Library Imports
from pyspark.sql import SparkSession
from pyspark.sql import types as T
from pyspark.sql import functions as F
from datetime import datetime
from decimal import Decimal
Template
spark = (
    SparkSession.builder
    .master("local")
    .appName("Section 2.1 - Looking at Your Data")

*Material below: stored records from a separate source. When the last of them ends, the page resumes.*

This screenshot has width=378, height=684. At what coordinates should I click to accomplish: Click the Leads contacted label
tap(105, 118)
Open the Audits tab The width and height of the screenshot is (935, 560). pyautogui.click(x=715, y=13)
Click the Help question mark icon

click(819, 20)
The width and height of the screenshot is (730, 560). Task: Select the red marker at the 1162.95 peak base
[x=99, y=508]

    .config("spark.some.config.option", "some-value")
    .getOrCreate()
)
sc = spark.sparkContext
import os
data_path = "/data/pets.csv"
base_path = os.path.dirname(os.getcwd())
path = base_path + data_path
pets = spark.read.csv(path, header=True)
pets.toPandas()
| id | breed_id | nickname | birthday | age | color | |
|---|---|---|---|---|---|---|
| 0 | 1 | 1 | King | 2014-11-22 12:30:31 | 5 | brown | 
| 1 | 2 | 3 | Argus | 2016-11-22 10:05:10 | 10 | None | 
| 2 | 3 | 1 | Chewie | 2016-11-22 10:05:10 | 15 | None | 
Looking at Your Data
Spark is lazily evaluated. To look at your data you must perform a take operation to trigger your transformations to be evaluated. There are a couple of ways to perform a take operation that we'll go through here, and their performance.

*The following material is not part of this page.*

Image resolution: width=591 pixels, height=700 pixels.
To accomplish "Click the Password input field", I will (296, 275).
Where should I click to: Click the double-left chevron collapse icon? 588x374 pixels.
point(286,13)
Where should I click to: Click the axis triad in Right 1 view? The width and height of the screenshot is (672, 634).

For example, the toPandas() is a take operation which you've already seen in many places.
Option 1 - collect()
pets.collect()
[Row(id=u'1', breed_id=u'1', nickname=u'King', birthday=u'2014-11-22 12:30:31', age=u'5', color=u'brown'),
 Row(id=u'2', breed_id=u'3', nickname=u'Argus', birthday=u'2016-11-22 10:05:10', age=u'10', color=None),
 Row(id=u'3', breed_id=u'1', nickname=u'Chewie', birthday=u'2016-11-22 10:05:10', age=u'15', color=None)]
What Happened?
When you call collect on a dataframe, it will trigger a take operation, bring all the data to the driver node and then return all rows as a lists of Row objects.
Note
This should not be advised unless you have to look at all the rows of your dataset, you should usually sample a subset of the data. This call will execution all of the transformations that you have specified on all the data.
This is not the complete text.